The CIA estimated in 2016 that of Iraq’s 38,146,025 people, 99 percent are Muslim, breaking that down to 55-60 percent Shiite and 40 percent Sunni.

The State Department report noted “ISIS pursued a campaign of violence against members of all faiths, but against non-Sunnis in particular.”

In Iraq, Christians, Yezidis, Sabean Mandeans, Baha’i, and Zorostrians among other groups comprise less than 0.1 percent of the population respectively, according to CIA statistics.

Local Christian organizations have told Rudaw English that they estimate around 200,000 Christians remain in Iraq and the Kurdistan Region.

While Christians were largely displaced by ISIS, Yezidis faced genocide, killings, rapes and kidnappings at the hands of the extremist group. Most Yezidis fled for safety into the Kurdistan Region in camps in the governorate of Duhok in 2014.

The US reported Yezidi leaders estimate that “350,000 to 400,000 Yezidis reside in the north.”

The Yezidi homeland of Shingal remains turbulent and split — controlled by Shiite-led Hashd al-Shaabi paramilitaries in the south and various Kurdish forces in the north, including the Kurdistan Regional Government’s Peshmerga.

Ambassador Michael Kozak of the State Department’s Bureau of Democracy, Human Rights, and Labor spoke about the report and justice for the victims of ISIS via teleconference on Tuesday.

“There’s first the legal obligation, which is extradite or prosecute, and then the moral obligation is to try to stop it. And I think the administration has very good news on that front in terms of pushing ISIS back into the hole it crawled out of,” he said. 

Amal Clooney, legal counsel for Yezidi victim Nadia Murad, has decried that no ISIS member has been held to account for their crimes in a court of law.

Members of ISIS have faced criminal courts in Duhok, but special tribunals or courts for ISIS leaders have not been established.

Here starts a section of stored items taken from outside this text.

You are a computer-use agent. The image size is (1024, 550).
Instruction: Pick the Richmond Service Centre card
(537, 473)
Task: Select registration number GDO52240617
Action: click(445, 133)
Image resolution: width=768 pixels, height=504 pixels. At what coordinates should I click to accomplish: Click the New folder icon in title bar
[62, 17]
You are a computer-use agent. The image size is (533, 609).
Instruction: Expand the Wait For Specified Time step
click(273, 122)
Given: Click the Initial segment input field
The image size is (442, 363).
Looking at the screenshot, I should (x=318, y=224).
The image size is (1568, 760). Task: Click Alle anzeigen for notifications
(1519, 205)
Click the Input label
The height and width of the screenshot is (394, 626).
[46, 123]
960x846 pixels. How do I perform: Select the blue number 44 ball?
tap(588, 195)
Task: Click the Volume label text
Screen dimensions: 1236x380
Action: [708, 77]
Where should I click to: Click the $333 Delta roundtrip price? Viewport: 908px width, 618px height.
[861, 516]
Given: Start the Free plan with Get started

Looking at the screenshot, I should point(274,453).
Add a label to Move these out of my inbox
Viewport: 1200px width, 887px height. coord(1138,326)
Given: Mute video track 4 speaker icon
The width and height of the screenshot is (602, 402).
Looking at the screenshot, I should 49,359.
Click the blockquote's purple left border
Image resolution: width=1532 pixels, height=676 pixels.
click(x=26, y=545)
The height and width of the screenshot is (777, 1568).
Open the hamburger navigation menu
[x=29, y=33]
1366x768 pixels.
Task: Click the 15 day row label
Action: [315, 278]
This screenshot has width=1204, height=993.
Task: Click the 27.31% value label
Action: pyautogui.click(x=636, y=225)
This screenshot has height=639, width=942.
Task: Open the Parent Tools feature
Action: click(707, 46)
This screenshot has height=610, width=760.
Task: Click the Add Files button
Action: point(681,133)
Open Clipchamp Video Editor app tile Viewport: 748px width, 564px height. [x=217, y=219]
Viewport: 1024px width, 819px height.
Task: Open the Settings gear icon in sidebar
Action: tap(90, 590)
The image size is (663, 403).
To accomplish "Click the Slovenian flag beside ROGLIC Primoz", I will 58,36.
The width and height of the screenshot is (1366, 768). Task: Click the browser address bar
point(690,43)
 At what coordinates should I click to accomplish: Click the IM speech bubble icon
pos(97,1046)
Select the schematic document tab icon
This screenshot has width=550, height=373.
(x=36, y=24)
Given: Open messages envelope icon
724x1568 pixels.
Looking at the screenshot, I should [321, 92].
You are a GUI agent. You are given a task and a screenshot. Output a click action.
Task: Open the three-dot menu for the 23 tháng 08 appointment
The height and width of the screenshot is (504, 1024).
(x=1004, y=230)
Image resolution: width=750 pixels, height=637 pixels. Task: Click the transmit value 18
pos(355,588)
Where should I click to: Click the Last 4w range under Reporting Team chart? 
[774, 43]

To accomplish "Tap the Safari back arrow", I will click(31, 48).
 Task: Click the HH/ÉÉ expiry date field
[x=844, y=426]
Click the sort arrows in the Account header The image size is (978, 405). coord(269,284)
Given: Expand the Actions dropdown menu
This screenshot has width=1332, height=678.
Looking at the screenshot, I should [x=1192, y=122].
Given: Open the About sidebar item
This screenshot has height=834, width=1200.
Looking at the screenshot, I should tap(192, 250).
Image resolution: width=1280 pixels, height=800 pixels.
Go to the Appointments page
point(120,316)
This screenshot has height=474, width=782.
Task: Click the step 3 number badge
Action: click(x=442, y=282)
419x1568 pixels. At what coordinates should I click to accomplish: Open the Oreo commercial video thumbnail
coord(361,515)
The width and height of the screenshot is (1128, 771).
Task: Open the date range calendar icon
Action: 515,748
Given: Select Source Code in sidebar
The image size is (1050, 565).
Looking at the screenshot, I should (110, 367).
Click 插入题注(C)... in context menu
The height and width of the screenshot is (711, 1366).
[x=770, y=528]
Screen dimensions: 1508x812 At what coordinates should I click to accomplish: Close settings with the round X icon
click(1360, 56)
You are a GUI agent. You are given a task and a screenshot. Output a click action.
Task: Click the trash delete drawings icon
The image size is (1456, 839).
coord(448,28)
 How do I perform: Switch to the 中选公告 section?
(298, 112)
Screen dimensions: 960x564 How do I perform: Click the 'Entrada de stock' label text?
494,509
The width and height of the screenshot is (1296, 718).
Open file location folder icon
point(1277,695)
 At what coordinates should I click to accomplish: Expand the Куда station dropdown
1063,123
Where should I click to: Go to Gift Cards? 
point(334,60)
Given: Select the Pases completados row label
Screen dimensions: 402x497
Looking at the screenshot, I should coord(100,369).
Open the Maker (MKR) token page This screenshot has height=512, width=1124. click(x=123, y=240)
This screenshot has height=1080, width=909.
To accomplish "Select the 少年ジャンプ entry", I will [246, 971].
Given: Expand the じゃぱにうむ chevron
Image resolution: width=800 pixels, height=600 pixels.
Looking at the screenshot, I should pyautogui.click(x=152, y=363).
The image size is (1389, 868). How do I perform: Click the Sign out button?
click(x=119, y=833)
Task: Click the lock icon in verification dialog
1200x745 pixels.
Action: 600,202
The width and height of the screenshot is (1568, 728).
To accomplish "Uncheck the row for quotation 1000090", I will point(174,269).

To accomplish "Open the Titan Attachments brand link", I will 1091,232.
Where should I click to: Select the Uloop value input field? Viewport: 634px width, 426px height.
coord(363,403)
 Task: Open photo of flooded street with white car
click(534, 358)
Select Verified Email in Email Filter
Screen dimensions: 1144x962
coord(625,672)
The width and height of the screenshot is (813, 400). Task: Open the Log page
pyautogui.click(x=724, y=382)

Iraq’s Supreme Judicial Council announced in June they will open a “special judicial body to investigate the terrorist crimes committed against Yezidis” in Baaj. 

However the only Yezidi lawmaker in Iraq’s parliament rejected the location citing inaccessibility from where most Yezidis are located in the north. 

Kozak defended the US’ record on ending ISIS genocide against Yezidis. 

In the war against ISIS, “there’s the moral side of it too, which is what are you going to do to try to put a stop to genocide, and I think on that we, the U.S., have a good record in that we’re in the process of defeating the perpetrators of the genocide pretty soundly in Iraq and elsewhere,” Kozak said.

The US report also noted the populations of other minority groups: about 350,000 to 400,000 Shabaks, 300,000 Kakeis, in addition to the KRG Ministry of Religious Affairs (MERA) reports of “430 Jewish families” in the Kurdistan Region and “fewer than 10 Jewish families are known to reside in Baghdad.”

Eight faiths are currently registered within the KRG: Islam, Christianity, Yezidi, Judaism, Bahai, Sabean-Mandean, Zoroastrian, and Kakei.

However, Iraqi national identity cards denote the holder’s religion and the only religions which may be listed on the national identity card are Christian, Sabaean-Mandean, Yezidi, and Muslim.

“Without an official identity card non-Muslims and those who convert to faiths other than Islam may not register their marriages, enroll their children in public school, acquire passports, or obtain some government services,” the US report said.

The annual report is submitted to US congress and to President Donald Trump and serves as a reference for legislation, funding, and policy.

“From the beginning, America has been a place that has cherished the freedom of worship. Sadly, many around the globe do not enjoy this freedom…” Trump stated in reference to the annual report. “[W]e pray for the strength and wisdom to achieve a better tomorrow – one where good people of all faiths, Christians and Muslims and Jewish and Hindu, can follow their hearts and worship according to their conscience.”